The problem remains – your VPS provider can snoop on you. One particular provider, who shall remain nameless, contacted me to warn I was running a compromised version of RHEL and I really needed to patch it or they’d take my server down. What? It turned out I had a CentOS repository (running on FreeBSD), which was needed to support testing and migrating a legacy project and their scanner had picked up an old (but obviously not running) version of log4j2 amongst the packages. The point is they were scanning the disks, albeit with the best of intentions. And if you think running whole disk encryption on a VM would stop that, think again.

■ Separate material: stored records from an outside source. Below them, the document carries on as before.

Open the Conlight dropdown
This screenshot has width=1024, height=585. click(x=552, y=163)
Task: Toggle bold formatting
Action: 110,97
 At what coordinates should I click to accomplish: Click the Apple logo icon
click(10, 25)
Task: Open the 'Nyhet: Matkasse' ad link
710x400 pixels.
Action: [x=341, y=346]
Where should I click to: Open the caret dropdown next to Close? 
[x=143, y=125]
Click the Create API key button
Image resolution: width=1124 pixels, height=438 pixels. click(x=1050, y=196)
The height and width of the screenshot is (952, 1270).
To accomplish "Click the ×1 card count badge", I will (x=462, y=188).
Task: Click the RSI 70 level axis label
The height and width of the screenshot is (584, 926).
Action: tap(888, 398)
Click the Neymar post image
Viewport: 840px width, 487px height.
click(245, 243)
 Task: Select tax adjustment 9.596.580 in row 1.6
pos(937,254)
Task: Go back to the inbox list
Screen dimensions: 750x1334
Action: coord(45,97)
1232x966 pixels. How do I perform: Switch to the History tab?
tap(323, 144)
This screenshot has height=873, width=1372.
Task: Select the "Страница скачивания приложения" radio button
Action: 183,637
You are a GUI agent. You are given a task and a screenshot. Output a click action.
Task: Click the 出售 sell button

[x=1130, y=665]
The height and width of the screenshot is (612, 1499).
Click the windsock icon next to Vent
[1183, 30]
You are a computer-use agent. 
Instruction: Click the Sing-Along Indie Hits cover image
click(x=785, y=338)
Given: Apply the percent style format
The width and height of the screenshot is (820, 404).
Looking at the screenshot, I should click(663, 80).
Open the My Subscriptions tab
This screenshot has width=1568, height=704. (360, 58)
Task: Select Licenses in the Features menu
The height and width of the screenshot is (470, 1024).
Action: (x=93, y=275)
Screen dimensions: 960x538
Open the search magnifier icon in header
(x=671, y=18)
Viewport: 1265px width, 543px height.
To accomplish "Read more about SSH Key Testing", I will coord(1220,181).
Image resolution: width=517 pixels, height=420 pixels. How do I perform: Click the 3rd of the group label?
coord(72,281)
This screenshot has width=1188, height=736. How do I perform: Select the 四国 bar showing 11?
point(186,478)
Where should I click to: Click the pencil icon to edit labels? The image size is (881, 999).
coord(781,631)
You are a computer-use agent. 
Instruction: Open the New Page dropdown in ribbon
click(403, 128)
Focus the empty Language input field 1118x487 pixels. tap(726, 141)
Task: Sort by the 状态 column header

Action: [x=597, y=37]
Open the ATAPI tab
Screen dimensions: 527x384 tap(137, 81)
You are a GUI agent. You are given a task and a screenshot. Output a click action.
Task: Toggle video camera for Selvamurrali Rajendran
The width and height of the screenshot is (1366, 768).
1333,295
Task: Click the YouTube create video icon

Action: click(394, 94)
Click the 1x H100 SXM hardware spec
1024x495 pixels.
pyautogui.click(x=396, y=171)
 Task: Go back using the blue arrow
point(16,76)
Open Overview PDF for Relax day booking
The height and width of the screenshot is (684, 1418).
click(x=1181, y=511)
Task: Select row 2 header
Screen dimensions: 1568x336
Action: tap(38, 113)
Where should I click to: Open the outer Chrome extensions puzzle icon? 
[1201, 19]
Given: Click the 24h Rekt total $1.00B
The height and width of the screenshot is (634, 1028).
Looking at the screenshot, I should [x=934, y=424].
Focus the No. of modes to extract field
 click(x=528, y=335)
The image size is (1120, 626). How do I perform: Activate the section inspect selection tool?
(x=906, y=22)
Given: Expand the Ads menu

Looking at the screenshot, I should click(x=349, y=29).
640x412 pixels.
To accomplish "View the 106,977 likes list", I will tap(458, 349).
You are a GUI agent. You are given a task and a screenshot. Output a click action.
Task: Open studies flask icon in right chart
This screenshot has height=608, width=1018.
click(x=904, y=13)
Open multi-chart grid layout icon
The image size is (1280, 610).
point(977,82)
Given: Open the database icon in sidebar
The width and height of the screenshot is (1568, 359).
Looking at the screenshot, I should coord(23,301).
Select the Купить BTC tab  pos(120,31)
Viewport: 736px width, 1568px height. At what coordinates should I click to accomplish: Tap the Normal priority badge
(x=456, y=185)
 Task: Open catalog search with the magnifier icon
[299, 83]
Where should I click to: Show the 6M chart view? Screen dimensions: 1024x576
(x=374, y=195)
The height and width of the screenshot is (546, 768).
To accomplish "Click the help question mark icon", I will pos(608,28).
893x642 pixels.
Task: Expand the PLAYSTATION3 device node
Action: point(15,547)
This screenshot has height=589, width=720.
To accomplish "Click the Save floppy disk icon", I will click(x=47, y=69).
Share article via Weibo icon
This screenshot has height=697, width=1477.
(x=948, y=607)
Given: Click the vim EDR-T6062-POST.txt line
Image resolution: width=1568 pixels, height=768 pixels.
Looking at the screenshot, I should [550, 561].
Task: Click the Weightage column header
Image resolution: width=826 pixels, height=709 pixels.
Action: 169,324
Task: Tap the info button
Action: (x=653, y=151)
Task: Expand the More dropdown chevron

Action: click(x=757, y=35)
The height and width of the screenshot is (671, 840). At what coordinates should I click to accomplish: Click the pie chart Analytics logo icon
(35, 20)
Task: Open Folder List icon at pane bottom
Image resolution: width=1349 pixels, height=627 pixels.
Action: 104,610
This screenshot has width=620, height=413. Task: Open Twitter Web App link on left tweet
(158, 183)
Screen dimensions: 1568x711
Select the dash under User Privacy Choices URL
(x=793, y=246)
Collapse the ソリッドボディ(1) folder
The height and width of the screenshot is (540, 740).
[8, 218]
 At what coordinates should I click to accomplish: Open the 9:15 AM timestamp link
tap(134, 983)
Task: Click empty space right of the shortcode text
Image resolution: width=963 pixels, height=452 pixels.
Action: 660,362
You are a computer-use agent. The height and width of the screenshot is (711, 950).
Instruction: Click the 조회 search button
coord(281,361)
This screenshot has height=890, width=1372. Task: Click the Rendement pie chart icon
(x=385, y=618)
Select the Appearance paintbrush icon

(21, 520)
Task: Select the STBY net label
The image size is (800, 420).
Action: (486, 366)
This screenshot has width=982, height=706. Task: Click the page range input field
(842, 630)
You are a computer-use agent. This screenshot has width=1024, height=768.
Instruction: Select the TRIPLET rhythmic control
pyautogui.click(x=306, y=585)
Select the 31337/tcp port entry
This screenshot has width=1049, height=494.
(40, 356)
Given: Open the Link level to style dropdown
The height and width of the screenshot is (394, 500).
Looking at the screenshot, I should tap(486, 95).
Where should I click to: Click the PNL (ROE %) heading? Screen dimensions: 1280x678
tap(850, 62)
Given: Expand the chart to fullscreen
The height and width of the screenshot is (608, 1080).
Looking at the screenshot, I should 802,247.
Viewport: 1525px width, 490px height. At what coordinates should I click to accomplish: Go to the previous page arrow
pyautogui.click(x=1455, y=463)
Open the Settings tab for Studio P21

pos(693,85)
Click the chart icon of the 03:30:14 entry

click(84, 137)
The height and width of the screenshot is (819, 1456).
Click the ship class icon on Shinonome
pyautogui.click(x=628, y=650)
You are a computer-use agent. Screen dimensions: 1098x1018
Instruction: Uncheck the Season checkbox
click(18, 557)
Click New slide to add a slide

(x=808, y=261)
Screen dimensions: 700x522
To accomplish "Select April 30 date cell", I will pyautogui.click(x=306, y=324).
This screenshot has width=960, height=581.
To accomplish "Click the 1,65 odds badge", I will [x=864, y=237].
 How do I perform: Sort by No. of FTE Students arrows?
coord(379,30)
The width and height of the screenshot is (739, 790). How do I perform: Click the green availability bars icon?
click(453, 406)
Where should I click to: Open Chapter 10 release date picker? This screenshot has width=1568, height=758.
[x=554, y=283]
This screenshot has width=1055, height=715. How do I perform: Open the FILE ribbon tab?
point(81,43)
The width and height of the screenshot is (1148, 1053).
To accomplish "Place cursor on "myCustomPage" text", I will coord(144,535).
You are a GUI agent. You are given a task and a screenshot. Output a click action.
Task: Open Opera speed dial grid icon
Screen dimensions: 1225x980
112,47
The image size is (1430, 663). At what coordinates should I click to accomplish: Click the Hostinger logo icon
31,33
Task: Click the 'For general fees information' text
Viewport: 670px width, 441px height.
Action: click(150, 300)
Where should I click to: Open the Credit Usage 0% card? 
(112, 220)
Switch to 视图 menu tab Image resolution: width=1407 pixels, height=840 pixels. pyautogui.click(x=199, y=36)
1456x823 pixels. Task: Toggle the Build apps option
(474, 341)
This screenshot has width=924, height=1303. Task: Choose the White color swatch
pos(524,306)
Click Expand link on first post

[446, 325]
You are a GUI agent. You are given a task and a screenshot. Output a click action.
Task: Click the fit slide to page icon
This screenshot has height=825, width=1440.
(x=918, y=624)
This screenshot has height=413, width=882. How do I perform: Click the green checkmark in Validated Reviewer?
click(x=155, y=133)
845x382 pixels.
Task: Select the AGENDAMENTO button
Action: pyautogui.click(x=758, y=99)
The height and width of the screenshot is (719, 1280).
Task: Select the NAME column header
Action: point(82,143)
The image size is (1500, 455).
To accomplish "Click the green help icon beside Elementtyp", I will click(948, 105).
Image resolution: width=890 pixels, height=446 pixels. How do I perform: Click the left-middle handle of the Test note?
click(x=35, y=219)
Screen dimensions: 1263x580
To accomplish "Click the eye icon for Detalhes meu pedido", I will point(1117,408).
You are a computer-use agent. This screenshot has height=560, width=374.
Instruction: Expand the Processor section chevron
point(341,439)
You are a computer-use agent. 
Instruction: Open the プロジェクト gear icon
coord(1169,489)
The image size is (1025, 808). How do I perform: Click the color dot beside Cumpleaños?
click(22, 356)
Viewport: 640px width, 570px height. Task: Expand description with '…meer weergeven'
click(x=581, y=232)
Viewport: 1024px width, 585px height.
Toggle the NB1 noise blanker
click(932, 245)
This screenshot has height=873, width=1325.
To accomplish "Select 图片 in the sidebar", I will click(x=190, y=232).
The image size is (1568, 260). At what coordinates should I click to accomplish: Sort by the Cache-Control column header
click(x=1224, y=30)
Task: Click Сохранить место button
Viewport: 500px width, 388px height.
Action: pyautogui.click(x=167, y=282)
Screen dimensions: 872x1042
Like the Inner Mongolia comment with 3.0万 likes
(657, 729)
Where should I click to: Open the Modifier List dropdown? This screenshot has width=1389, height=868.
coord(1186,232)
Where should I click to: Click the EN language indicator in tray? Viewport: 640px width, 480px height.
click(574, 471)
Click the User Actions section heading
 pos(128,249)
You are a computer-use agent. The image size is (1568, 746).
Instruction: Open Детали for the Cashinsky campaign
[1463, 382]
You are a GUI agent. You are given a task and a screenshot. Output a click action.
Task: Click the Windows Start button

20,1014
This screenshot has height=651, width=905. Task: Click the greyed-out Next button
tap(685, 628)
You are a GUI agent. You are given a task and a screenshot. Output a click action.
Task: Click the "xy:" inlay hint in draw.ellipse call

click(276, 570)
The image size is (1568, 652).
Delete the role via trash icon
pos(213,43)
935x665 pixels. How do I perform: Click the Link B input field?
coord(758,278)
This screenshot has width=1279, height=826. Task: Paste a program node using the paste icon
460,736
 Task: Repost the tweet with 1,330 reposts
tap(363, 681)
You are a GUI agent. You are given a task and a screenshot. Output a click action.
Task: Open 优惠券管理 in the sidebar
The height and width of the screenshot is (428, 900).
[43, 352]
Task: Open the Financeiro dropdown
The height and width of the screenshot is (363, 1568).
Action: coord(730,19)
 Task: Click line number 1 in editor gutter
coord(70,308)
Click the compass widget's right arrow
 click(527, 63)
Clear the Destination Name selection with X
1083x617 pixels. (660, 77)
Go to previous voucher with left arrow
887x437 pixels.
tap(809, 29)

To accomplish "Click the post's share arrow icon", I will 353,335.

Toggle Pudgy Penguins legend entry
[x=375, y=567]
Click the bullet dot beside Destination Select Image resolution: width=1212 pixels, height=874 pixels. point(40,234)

Last week a friend asked what I thought of a particular UK cloud provider as a means to overcome sovereignty problems perceived by his commercial partners, which was the second thing that has prompted me to write this. He followed with “I expect you’ll say I should run my own servers in a data centre”, and he be right in many cases. If you can run your own VPS, you ought to be able to run your own servers, and they’ll be a lot cheaper. If you’re not sure about looking after the hardware, put a consultant on a retainer. And if you think hard disks have become a bit expensive lately, wait until you see what the could providers charge per gigabyte. Having your own servers also means you do have total control of your data. You know where it is at all times, and can whole disk encrypt it if necessary to protect against physical theft. With cheap asymmetric fibre lines you can even keep backups and archives in your company safe, or under a mattress as you prefer.